Opération se déroulant hors vue directe, hors zone peuplée, dans un volume de dimension horizontale maximale de rayon d’un kilomètre et de hauteur inférieure à 50 mètres du sol et des obstacles artificiels, sans aucune personne au sol dans cette zone d’évolution. Conditions d’évolutions du scénario s2 Les enveloppes de vol du scénario S-2 sont fixées à 50m d’altitude et à une distance maximale horizontale de 1km, hors zone peuplée ou sensible. Les autorisations de vol ouvertes aux aéronefs de catégorie C,D,E et d’un poids maximal de 25kg sont plus difficilement délivrées, des compétences élevées du pilote étant nécessaires ainsi que des équipements particuliers (caméra semi-immersive , télémetrie etc ). La DGAC exige de l’exploitant une démonstration sur la compétence du pilote opérateur et sur sa maîtrise de l’aéronef mais les exigences portent également sur l’installation des équipements nécessaires à la sécurite des biens et d’autrui , conformément à la loi.

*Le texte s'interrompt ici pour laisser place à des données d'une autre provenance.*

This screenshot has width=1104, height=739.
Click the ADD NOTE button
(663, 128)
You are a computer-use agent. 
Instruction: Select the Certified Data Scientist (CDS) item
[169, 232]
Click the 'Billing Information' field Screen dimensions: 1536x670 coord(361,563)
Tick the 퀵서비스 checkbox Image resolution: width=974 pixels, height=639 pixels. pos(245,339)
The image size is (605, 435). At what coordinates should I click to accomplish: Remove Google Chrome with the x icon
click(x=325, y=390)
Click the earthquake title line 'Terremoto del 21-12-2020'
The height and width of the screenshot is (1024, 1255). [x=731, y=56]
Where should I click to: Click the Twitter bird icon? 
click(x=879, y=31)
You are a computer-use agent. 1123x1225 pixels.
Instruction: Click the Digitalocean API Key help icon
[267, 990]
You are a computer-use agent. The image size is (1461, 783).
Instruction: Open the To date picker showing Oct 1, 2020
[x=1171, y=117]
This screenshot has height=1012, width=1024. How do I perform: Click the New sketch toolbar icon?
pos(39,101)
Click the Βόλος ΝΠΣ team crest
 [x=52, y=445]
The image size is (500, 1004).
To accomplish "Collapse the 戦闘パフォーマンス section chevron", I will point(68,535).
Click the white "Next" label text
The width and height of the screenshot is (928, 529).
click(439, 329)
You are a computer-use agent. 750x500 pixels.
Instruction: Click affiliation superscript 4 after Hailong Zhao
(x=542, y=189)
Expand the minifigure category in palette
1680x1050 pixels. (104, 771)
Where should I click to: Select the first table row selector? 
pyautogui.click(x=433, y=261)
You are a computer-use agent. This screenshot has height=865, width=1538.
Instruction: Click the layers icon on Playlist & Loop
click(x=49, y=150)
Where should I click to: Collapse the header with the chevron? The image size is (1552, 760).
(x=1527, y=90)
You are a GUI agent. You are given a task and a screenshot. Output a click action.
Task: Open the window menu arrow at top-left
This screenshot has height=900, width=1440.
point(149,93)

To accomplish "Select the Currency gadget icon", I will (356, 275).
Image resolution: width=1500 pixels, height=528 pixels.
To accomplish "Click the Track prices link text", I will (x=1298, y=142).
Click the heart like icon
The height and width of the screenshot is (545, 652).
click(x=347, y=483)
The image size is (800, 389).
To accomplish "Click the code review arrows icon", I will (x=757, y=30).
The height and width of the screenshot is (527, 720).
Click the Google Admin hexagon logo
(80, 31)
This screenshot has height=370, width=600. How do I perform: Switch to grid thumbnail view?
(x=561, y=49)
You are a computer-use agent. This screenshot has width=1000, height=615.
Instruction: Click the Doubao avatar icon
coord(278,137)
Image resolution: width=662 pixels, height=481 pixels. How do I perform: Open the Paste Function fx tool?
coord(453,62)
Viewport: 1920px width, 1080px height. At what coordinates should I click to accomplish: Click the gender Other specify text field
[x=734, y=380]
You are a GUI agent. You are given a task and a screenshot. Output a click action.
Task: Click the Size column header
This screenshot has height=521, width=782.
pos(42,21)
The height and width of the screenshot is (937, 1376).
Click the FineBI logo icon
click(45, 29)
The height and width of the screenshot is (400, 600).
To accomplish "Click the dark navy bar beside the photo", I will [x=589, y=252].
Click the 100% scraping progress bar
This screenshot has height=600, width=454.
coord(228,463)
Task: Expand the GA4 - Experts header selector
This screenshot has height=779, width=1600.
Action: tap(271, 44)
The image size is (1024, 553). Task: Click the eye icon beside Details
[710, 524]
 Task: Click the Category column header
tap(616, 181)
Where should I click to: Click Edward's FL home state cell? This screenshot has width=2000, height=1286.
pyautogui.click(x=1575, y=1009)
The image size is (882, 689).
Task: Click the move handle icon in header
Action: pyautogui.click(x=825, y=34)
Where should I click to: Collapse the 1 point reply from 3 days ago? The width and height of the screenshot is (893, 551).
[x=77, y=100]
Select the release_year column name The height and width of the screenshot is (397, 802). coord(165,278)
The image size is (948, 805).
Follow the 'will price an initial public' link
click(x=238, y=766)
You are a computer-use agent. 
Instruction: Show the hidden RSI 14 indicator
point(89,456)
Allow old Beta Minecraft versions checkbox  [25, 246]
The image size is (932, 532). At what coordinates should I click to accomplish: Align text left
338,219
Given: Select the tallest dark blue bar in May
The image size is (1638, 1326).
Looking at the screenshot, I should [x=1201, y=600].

Opération se déroulant en agglomération ou à proximité de personnes ou d’animaux, en vue directe et à une distance horizontale maximale de 100 mètres du télépilote. Conditions d’évolutions du scénario s3 Le scénario S-3 est valable pour un vol en zone peuplée ou sensible, en agglomération ou à proximité de personnes ou d’animaux, et doit être effectué en vue directe du pilote. Les limites légales du scénario sont arrêtées à 100m en distance horizontale au maximum et à 150m d’altitude. L’agrément S-3 est obtenu si les limites de poids 2kg sans parachute et 4kg avec parachute et l’installation des équipements techniques exigées par la loi sont valides. L’aéronef (drone) doit être muni d’équipements de sécurité suivant l’annexe 2 de l’Arrêté du 11 avril 2012 parachute… Une déclaration de conformité du télépilote sera jointe au dossier et remis auprès de la DGAC. Si toutes les exigences réglementaires sont respectées, l’utilisateur pourra utiliser l’appareil sans pilote à bord lorsque l’autorisation délivrée par la préfecture sera reçue. L’exploitant devra pouvoir présenter à tout moment en cas de contrôle : – Une autorisation spécifique délivrée par la DSAC IR pour le cas des aéronefs de catégories C et D ou de la DSAC/ NO/ NAV pour les drones classés C non aérostats puis E. – Pouvoir présenter une licence pilote ulm théorique, une déclaration de niveau de compétence, le manuel d’activité particulière qui englobe le dossier technique du drone, les certificats de navigabilité et de conformité. – Le carnet de vol et les autorisations de vol nécessaires à la mission en cours.